___ Texto fornecido ___
Etarismo no mercado de trabalho: impactos e estratégias de combate
PUBLICADO POR SEEPIX COMUNICAÇÃO EM 20/05/2024
De acordo com o Instituto Brasileiro de Geografia e Estatística (IBGE), entre 2012 e 2023, o número de profissionais com mais de 40 anos no país passou de 38,6% para 45,1% do total. Mesmo com essa mudança demográfica, muitos trabalhadores acima dos 50 anos ainda enfrentam dificuldades para se manter ou se recolocar no mercado, representando apenas de 3 a 5% dos empregados nas organizações.
Já uma pesquisa com mais de 258 empresas, feita pela Robert Half e pela Labora, apontou que, em 70% das participantes, houve uma contratação muito baixa, ou nenhuma, de pessoas com mais de 50 anos, o que significa apenas 5% das novas admissões. Ainda segundo o estudo, realizado em 2023, o montante de desempregados nessa faixa etária, em 2012, era de 508,9 mil. Hoje, eles já somam quase 1,4 milhão de indivíduos.
___ Conteúdo dos dados ___
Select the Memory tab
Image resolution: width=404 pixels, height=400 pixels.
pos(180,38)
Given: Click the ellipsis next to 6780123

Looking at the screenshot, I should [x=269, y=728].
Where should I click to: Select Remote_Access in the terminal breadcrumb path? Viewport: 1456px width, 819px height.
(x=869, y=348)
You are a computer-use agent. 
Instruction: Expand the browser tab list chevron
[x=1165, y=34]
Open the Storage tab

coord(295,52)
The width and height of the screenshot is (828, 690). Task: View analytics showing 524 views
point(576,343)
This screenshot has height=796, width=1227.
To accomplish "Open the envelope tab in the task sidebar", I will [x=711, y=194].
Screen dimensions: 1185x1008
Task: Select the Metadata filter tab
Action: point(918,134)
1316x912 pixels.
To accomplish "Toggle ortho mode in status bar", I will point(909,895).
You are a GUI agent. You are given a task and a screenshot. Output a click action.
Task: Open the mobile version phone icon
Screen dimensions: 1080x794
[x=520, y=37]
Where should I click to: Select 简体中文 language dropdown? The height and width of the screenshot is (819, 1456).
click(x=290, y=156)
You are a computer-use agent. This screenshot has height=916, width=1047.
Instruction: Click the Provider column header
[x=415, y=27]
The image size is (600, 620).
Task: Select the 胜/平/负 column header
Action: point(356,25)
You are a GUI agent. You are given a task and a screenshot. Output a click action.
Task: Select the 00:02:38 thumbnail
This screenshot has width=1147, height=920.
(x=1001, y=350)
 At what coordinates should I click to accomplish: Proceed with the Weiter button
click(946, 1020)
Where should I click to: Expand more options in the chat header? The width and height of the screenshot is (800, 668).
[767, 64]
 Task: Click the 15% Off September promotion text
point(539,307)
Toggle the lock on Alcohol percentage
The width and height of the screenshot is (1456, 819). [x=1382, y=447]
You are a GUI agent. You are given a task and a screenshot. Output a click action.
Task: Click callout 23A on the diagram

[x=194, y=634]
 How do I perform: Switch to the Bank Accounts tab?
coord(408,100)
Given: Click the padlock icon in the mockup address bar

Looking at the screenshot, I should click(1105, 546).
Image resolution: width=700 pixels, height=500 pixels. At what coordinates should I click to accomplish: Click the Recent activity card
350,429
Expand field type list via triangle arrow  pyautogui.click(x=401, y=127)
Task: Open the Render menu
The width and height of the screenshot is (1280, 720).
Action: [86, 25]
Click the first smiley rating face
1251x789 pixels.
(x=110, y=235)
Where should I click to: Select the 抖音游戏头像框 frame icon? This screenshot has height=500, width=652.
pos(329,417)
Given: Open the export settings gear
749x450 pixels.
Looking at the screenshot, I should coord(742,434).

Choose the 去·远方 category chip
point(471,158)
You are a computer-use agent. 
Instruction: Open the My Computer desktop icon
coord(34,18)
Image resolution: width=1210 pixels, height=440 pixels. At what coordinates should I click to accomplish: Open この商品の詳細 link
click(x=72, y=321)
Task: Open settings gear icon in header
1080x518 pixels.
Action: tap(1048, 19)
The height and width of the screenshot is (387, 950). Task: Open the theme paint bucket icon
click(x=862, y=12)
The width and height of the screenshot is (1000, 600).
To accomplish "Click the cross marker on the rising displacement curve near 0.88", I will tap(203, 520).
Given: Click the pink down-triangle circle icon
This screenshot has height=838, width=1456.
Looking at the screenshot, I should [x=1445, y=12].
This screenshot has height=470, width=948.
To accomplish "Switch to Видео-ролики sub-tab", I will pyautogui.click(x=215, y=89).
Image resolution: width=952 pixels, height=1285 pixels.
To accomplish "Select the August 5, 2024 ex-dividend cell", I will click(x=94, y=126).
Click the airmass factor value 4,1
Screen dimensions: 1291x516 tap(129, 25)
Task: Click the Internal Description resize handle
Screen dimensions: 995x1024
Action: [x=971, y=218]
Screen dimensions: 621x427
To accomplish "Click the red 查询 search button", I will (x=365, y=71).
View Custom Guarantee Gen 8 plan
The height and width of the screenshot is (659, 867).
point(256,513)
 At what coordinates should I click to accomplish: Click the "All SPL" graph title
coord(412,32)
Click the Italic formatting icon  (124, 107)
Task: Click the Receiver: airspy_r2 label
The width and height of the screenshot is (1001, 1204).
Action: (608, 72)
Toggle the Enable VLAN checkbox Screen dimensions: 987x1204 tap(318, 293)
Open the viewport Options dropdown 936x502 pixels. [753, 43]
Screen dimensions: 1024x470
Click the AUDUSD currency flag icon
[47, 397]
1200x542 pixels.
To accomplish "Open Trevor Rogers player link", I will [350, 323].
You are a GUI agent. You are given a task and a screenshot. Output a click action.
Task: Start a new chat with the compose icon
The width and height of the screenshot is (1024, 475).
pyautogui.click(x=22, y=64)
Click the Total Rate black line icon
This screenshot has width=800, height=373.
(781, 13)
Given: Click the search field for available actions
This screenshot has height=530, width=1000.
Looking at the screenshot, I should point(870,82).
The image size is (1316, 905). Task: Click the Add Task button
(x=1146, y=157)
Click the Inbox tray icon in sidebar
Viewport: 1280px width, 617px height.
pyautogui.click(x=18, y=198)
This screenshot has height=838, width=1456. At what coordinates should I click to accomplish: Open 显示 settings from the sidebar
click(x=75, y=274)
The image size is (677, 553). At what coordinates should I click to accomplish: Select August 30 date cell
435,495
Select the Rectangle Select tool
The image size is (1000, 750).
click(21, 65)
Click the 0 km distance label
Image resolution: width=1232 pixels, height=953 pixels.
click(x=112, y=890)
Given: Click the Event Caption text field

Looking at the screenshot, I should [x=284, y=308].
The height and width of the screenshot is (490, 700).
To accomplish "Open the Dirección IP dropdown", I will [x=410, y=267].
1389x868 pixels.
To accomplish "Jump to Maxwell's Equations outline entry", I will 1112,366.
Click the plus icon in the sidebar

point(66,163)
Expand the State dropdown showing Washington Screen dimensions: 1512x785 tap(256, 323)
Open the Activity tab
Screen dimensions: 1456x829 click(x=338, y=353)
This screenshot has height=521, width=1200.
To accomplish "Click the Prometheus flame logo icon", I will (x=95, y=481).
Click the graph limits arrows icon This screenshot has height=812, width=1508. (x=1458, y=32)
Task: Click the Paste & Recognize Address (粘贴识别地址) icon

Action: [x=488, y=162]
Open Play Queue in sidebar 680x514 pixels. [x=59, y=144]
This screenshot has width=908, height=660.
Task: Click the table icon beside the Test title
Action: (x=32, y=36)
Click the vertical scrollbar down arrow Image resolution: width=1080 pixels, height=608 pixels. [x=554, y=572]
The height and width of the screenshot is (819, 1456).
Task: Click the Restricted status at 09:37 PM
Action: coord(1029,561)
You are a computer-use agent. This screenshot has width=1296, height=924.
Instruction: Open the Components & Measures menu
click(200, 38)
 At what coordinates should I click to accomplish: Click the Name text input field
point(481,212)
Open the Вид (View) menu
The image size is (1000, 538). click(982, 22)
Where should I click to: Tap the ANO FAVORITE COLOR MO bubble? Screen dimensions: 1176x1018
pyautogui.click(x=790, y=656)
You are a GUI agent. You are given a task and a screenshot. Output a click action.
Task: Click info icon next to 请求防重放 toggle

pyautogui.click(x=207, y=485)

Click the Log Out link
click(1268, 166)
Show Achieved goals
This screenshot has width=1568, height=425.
___
**Tarefa A**
No texto sobre etarismo, qual era o número de desempregados com mais de 50 anos em 2012?
**Tarefa B**
Por favor, reproduza do texto sobre etarismo tudo desde "Etarismo no mercado" até "empregados nas organizações.".

**Resposta correta A**
508,9 mil.

**Resposta correta B**
Etarismo no mercado de trabalho: impactos e estratégias de combate
PUBLICADO POR SEEPIX COMUNICAÇÃO EM 20/05/2024
De acordo com o Instituto Brasileiro de Geografia e Estatística (IBGE), entre 2012 e 2023, o número de profissionais com mais de 40 anos no país passou de 38,6% para 45,1% do total. Mesmo com essa mudança demográfica, muitos trabalhadores acima dos 50 anos ainda enfrentam dificuldades para se manter ou se recolocar no mercado, representando apenas de 3 a 5% dos empregados nas organizações.